Problem to solve:
Transcribe the data that follows. Match it character for character.

Data extract:

_ _ _ _ _

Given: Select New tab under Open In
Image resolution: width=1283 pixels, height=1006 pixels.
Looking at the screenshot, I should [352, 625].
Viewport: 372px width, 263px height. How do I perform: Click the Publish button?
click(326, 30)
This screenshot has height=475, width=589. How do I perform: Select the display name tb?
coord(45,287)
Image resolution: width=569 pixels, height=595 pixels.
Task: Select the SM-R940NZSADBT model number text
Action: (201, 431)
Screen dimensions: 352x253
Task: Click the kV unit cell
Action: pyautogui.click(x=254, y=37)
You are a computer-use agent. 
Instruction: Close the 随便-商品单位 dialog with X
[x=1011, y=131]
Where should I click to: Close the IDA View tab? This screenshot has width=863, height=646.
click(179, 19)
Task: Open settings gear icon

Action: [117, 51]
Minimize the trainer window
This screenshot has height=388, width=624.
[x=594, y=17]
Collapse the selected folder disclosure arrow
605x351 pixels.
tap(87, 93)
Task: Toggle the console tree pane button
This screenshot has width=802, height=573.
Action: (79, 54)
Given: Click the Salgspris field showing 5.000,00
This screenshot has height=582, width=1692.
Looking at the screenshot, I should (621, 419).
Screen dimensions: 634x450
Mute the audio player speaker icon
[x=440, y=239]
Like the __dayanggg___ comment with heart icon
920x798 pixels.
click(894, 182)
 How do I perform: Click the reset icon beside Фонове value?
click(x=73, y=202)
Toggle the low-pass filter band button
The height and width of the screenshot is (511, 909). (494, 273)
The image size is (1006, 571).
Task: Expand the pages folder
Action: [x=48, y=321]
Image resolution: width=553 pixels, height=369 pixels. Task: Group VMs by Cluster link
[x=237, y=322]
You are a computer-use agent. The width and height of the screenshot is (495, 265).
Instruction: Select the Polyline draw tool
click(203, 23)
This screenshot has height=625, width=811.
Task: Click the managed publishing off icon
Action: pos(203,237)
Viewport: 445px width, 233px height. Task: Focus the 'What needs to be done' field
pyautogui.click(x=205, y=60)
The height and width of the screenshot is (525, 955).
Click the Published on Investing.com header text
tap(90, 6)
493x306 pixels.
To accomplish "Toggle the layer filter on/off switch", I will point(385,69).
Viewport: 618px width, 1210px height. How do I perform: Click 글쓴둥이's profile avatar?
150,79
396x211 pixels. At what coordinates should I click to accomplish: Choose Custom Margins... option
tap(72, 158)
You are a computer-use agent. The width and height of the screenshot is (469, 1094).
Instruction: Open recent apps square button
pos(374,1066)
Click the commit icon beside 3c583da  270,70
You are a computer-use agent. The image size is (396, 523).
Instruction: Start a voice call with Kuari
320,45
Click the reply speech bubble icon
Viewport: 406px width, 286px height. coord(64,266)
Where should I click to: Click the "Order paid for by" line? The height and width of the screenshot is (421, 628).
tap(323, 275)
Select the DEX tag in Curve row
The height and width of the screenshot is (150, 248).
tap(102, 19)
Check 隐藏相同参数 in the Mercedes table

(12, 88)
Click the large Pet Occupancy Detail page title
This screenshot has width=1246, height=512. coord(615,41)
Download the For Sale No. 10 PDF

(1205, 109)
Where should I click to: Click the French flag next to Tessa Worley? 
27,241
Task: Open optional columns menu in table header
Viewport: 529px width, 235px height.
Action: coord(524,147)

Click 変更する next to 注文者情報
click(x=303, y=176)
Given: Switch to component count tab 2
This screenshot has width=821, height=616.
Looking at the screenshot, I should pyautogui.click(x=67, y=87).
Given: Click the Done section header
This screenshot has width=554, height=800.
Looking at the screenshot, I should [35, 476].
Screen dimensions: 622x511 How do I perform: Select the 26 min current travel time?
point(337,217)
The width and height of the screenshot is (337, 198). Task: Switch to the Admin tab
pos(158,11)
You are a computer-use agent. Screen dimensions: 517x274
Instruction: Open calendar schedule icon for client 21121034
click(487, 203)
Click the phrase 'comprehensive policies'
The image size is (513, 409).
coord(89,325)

_ _ _ _ _

Task result:
Given: Select New tab under Open In
Image resolution: width=1283 pixels, height=1006 pixels.
Looking at the screenshot, I should [352, 625].
Viewport: 372px width, 263px height. How do I perform: Click the Publish button?
click(326, 30)
This screenshot has height=475, width=589. How do I perform: Select the display name tb?
coord(45,287)
Image resolution: width=569 pixels, height=595 pixels.
Task: Select the SM-R940NZSADBT model number text
Action: (201, 431)
Screen dimensions: 352x253
Task: Click the kV unit cell
Action: pyautogui.click(x=254, y=37)
You are a computer-use agent. 
Instruction: Close the 随便-商品单位 dialog with X
[x=1011, y=131]
Where should I click to: Close the IDA View tab? This screenshot has width=863, height=646.
click(179, 19)
Task: Open settings gear icon

Action: [117, 51]
Minimize the trainer window
This screenshot has height=388, width=624.
[x=594, y=17]
Collapse the selected folder disclosure arrow
605x351 pixels.
tap(87, 93)
Task: Toggle the console tree pane button
This screenshot has width=802, height=573.
Action: (79, 54)
Given: Click the Salgspris field showing 5.000,00
This screenshot has height=582, width=1692.
Looking at the screenshot, I should (621, 419).
Screen dimensions: 634x450
Mute the audio player speaker icon
[x=440, y=239]
Like the __dayanggg___ comment with heart icon
920x798 pixels.
click(894, 182)
 How do I perform: Click the reset icon beside Фонове value?
click(x=73, y=202)
Toggle the low-pass filter band button
The height and width of the screenshot is (511, 909). (494, 273)
The image size is (1006, 571).
Task: Expand the pages folder
Action: [x=48, y=321]
Image resolution: width=553 pixels, height=369 pixels. Task: Group VMs by Cluster link
[x=237, y=322]
You are a computer-use agent. The width and height of the screenshot is (495, 265).
Instruction: Select the Polyline draw tool
click(203, 23)
This screenshot has height=625, width=811.
Task: Click the managed publishing off icon
Action: pos(203,237)
Viewport: 445px width, 233px height. Task: Focus the 'What needs to be done' field
pyautogui.click(x=205, y=60)
The height and width of the screenshot is (525, 955).
Click the Published on Investing.com header text
tap(90, 6)
493x306 pixels.
To accomplish "Toggle the layer filter on/off switch", I will point(385,69).
Viewport: 618px width, 1210px height. How do I perform: Click 글쓴둥이's profile avatar?
150,79
396x211 pixels. At what coordinates should I click to accomplish: Choose Custom Margins... option
tap(72, 158)
You are a computer-use agent. The width and height of the screenshot is (469, 1094).
Instruction: Open recent apps square button
pos(374,1066)
Click the commit icon beside 3c583da  270,70
You are a computer-use agent. The image size is (396, 523).
Instruction: Start a voice call with Kuari
320,45
Click the reply speech bubble icon
Viewport: 406px width, 286px height. coord(64,266)
Where should I click to: Click the "Order paid for by" line? The height and width of the screenshot is (421, 628).
tap(323, 275)
Select the DEX tag in Curve row
The height and width of the screenshot is (150, 248).
tap(102, 19)
Check 隐藏相同参数 in the Mercedes table

(12, 88)
Click the large Pet Occupancy Detail page title
This screenshot has width=1246, height=512. coord(615,41)
Download the For Sale No. 10 PDF

(1205, 109)
Where should I click to: Click the French flag next to Tessa Worley? 
27,241
Task: Open optional columns menu in table header
Viewport: 529px width, 235px height.
Action: coord(524,147)

Click 変更する next to 注文者情報
click(x=303, y=176)
Given: Switch to component count tab 2
This screenshot has width=821, height=616.
Looking at the screenshot, I should pyautogui.click(x=67, y=87).
Given: Click the Done section header
This screenshot has width=554, height=800.
Looking at the screenshot, I should [35, 476].
Screen dimensions: 622x511 How do I perform: Select the 26 min current travel time?
point(337,217)
The width and height of the screenshot is (337, 198). Task: Switch to the Admin tab
pos(158,11)
You are a computer-use agent. Screen dimensions: 517x274
Instruction: Open calendar schedule icon for client 21121034
click(487, 203)
Click the phrase 'comprehensive policies'
The image size is (513, 409).
coord(89,325)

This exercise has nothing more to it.